La seconde étape est de s’assurer que toute la donnée clients provenant de multiples sources se trouve centralisée à un seul endroit. Il est clair qu’avoir la technologie en place pour collecter la donnée est clé, mais avoir les bons analytics l’est aussi. L’idée étant de retirer un maximum d’intelligence pour proposer plus de valeur au client, il faut pouvoir coupler et transformer toute cette donnée pour en retirer des insights intéressants. La plupart des commerçants ont, à l’heure actuelle, une version online de leur magasin. Il est nécessaire d’intégrer cette donnée récoltée en ligne et de considérer le tout comme un ensemble ayant un objectif commun : une meilleure expérience client. L’inventaire en ligne et en magasin doit idéalement être synchronisé et fiable. Les clients qui se rendent physiquement en lieux de vente s’attendent à ce que l’article désiré soit de stock, ce qui n’est généralement pas le cas pour 10 à 15% des articles. Avoir une vue sur le stock est donc important et permet d’envisager une hausse des ventes assez conséquente.
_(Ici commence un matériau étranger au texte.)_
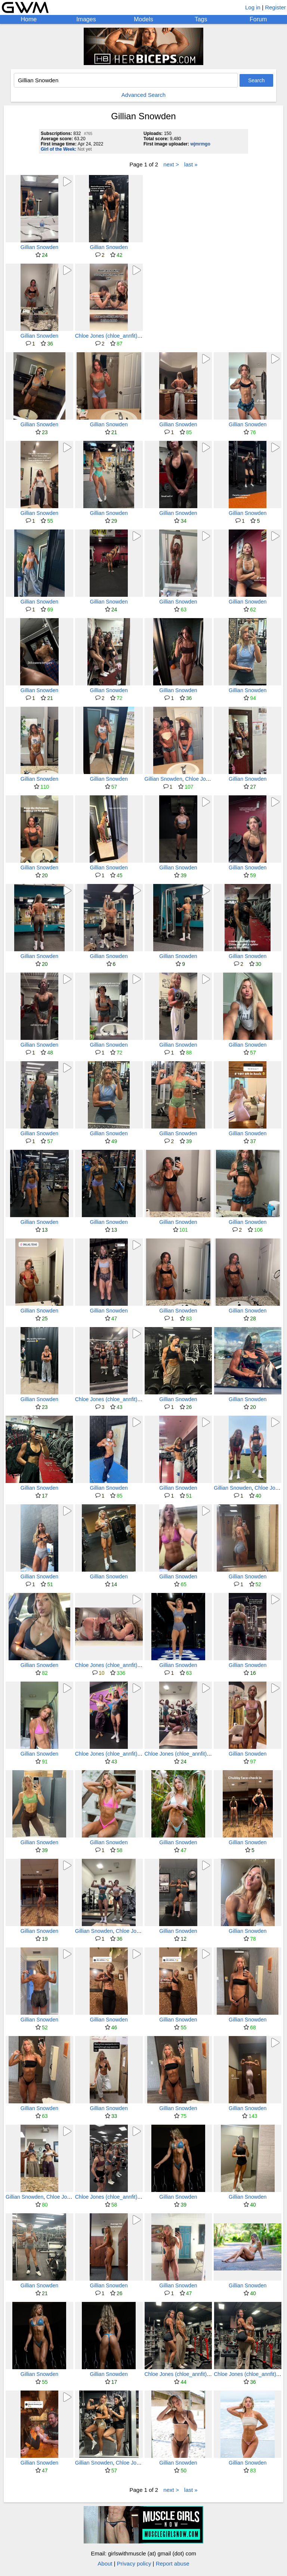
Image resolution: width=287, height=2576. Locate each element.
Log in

En route vers des offres qui convertissent

Une fois la liaison entre e-commerce et magasins physiques bien établie, des offres personnalisées rapprochant ces deux canaux de vente peuvent être proposées. Par exemple, une offre pour un produit complémentaire en ligne après un achat en magasin ou alors une incitation à se rendre en magasin après un achat en ligne. Ces offres ont démontré leur performance puisque l’augmentation des ventes serait de 186% plus élevée que pour les retailers qui ne les proposent pas. La personnalisation permet aux enseignes de créer des achats impulsifs qui sont les plus susceptibles de plaire au consommateur.
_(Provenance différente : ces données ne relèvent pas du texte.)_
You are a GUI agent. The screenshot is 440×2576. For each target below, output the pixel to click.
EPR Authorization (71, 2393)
Partage de connaissance pour des vendeurs plus performants

Personnaliser l’expérience client avec des offres adaptées ne constitue qu’une partie du customer journey / parcours client. Une belle opportunité de personnalisation réside dans la relation entre le vendeur et le consommateur. Nous savons que les consommateurs se rendent encore en magasin principalement pour deux raisons, à savoir le besoin d’avoir l’article immédiatement et celui d’être conseillé par un expert. Les enseignes phares tirent profit des technologies de tracking une fois que le consommateur passe la porte du magasin en notifiant les vendeurs avec son historique en ligne et hors ligne. Ceci permet au vendeur d’être plus pertinent avec le client, d’être proactif et plus juste dans son conseil. Les retailers capables d’utiliser cette méthode aujourd’hui seront clairement les leaders de demain.

Personnaliser son customer journey n’est pas chose aisée et demande d’être complètement centré sur le fait de laisser le consommateur interagir et acheter tel qu’il le souhaite. C’est lui-même qui décide de son expérience et de la manière dont il veut interagir avec vous. Mais l’étude démontre que le jeu en vaut la chandelle pour les enseignes qui s’investissent en ce sens, avec une croissance de ventes qui serait 3x celle de concurrents. Une certitude : S’assurer que le consommateur sache que tout est à propos de lui, et non de l’enseigne, sera le mantra pour ceux qui veulent réussir dans cette nouvelle ère du commerce.